• _Data supplied_
------------------------
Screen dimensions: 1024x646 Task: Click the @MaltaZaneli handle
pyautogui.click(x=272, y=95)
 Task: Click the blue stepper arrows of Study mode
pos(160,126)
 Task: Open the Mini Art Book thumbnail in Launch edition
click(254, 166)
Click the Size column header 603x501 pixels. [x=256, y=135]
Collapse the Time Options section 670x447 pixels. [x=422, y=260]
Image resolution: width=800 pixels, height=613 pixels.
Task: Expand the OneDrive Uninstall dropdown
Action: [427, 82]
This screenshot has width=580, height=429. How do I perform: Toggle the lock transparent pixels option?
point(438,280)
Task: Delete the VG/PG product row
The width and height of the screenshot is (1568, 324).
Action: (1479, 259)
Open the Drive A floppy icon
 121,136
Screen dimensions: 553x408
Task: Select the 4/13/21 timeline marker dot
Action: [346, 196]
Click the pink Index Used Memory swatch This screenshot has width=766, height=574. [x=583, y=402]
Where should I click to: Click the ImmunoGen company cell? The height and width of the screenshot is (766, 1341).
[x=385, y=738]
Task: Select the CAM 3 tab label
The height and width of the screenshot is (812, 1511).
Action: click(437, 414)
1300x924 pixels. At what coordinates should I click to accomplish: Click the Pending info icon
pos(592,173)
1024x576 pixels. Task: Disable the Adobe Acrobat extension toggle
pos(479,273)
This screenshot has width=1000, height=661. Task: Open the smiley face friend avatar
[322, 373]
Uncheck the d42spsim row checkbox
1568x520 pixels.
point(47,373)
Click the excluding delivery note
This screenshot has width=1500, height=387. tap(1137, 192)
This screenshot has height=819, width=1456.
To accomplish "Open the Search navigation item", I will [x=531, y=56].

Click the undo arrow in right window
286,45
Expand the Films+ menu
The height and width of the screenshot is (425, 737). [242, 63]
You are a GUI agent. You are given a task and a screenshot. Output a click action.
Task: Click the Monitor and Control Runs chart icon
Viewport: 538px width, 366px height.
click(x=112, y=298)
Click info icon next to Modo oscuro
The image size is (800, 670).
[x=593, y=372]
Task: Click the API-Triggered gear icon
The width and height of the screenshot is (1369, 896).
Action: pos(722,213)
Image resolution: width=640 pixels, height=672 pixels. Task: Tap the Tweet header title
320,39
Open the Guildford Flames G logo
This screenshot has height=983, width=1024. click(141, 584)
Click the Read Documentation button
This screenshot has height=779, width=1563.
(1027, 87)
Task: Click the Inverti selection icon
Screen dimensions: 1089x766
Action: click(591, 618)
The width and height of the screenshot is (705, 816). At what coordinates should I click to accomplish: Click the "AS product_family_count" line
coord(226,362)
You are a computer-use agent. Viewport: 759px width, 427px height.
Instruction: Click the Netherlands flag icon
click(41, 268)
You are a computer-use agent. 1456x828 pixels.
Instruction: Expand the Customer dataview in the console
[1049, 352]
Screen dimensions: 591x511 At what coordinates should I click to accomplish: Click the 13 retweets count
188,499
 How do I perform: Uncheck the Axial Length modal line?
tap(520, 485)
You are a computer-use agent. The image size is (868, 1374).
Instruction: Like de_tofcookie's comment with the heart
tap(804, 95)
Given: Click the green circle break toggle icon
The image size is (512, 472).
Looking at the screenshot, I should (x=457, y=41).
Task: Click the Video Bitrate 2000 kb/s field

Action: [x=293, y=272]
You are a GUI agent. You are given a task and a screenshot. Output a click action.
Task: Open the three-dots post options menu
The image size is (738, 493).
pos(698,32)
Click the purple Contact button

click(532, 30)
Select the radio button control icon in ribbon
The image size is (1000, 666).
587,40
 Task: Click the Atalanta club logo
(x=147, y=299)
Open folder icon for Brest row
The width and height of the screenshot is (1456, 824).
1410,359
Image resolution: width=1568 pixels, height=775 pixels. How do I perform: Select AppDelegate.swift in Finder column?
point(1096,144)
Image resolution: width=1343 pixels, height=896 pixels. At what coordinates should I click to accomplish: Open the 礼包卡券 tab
------------------------
• _Requirement_
Convert the lines of the material above into a numbered list, omitting any blank lines.

• _Output of the exercise_
1. Screen dimensions: 1024x646 Task: Click the @MaltaZaneli handle
2. pyautogui.click(x=272, y=95)
3.  Task: Click the blue stepper arrows of Study mode
4. pos(160,126)
5.  Task: Open the Mini Art Book thumbnail in Launch edition
6. click(254, 166)
7. Click the Size column header 603x501 pixels. [x=256, y=135]
8. Collapse the Time Options section 670x447 pixels. [x=422, y=260]
9. Image resolution: width=800 pixels, height=613 pixels.
10. Task: Expand the OneDrive Uninstall dropdown
11. Action: [427, 82]
12. This screenshot has width=580, height=429. How do I perform: Toggle the lock transparent pixels option?
13. point(438,280)
14. Task: Delete the VG/PG product row
15. The width and height of the screenshot is (1568, 324).
16. Action: (1479, 259)
17. Open the Drive A floppy icon
18.  121,136
19. Screen dimensions: 553x408
20. Task: Select the 4/13/21 timeline marker dot
21. Action: [346, 196]
22. Click the pink Index Used Memory swatch This screenshot has width=766, height=574. [x=583, y=402]
23. Where should I click to: Click the ImmunoGen company cell? The height and width of the screenshot is (766, 1341).
24. [x=385, y=738]
25. Task: Select the CAM 3 tab label
26. The height and width of the screenshot is (812, 1511).
27. Action: click(437, 414)
28. 1300x924 pixels. At what coordinates should I click to accomplish: Click the Pending info icon
29. pos(592,173)
30. 1024x576 pixels. Task: Disable the Adobe Acrobat extension toggle
31. pos(479,273)
32. This screenshot has width=1000, height=661. Task: Open the smiley face friend avatar
33. [322, 373]
34. Uncheck the d42spsim row checkbox
35. 1568x520 pixels.
36. point(47,373)
37. Click the excluding delivery note
38. This screenshot has width=1500, height=387. tap(1137, 192)
39. This screenshot has height=819, width=1456.
40. To accomplish "Open the Search navigation item", I will [x=531, y=56].
41. Click the undo arrow in right window
42. 286,45
43. Expand the Films+ menu
44. The height and width of the screenshot is (425, 737). [242, 63]
45. You are a GUI agent. You are given a task and a screenshot. Output a click action.
46. Task: Click the Monitor and Control Runs chart icon
47. Viewport: 538px width, 366px height.
48. click(x=112, y=298)
49. Click info icon next to Modo oscuro
50. The image size is (800, 670).
51. [x=593, y=372]
52. Task: Click the API-Triggered gear icon
53. The width and height of the screenshot is (1369, 896).
54. Action: pos(722,213)
55. Image resolution: width=640 pixels, height=672 pixels. Task: Tap the Tweet header title
56. 320,39
57. Open the Guildford Flames G logo
58. This screenshot has height=983, width=1024. click(141, 584)
59. Click the Read Documentation button
60. This screenshot has height=779, width=1563.
61. (1027, 87)
62. Task: Click the Inverti selection icon
63. Screen dimensions: 1089x766
64. Action: click(591, 618)
65. The width and height of the screenshot is (705, 816). At what coordinates should I click to accomplish: Click the "AS product_family_count" line
66. coord(226,362)
67. You are a computer-use agent. Viewport: 759px width, 427px height.
68. Instruction: Click the Netherlands flag icon
69. click(41, 268)
70. You are a computer-use agent. 1456x828 pixels.
71. Instruction: Expand the Customer dataview in the console
72. [1049, 352]
73. Screen dimensions: 591x511 At what coordinates should I click to accomplish: Click the 13 retweets count
74. 188,499
75.  How do I perform: Uncheck the Axial Length modal line?
76. tap(520, 485)
77. You are a computer-use agent. The image size is (868, 1374).
78. Instruction: Like de_tofcookie's comment with the heart
79. tap(804, 95)
80. Given: Click the green circle break toggle icon
81. The image size is (512, 472).
82. Looking at the screenshot, I should (x=457, y=41).
83. Task: Click the Video Bitrate 2000 kb/s field
84. Action: [x=293, y=272]
85. You are a GUI agent. You are given a task and a screenshot. Output a click action.
86. Task: Open the three-dots post options menu
87. The image size is (738, 493).
88. pos(698,32)
89. Click the purple Contact button
90. click(532, 30)
91. Select the radio button control icon in ribbon
92. The image size is (1000, 666).
93. 587,40
94.  Task: Click the Atalanta club logo
95. (x=147, y=299)
96. Open folder icon for Brest row
97. The width and height of the screenshot is (1456, 824).
98. 1410,359
99. Image resolution: width=1568 pixels, height=775 pixels. How do I perform: Select AppDelegate.swift in Finder column?
100. point(1096,144)
101. Image resolution: width=1343 pixels, height=896 pixels. At what coordinates should I click to accomplish: Open the 礼包卡券 tab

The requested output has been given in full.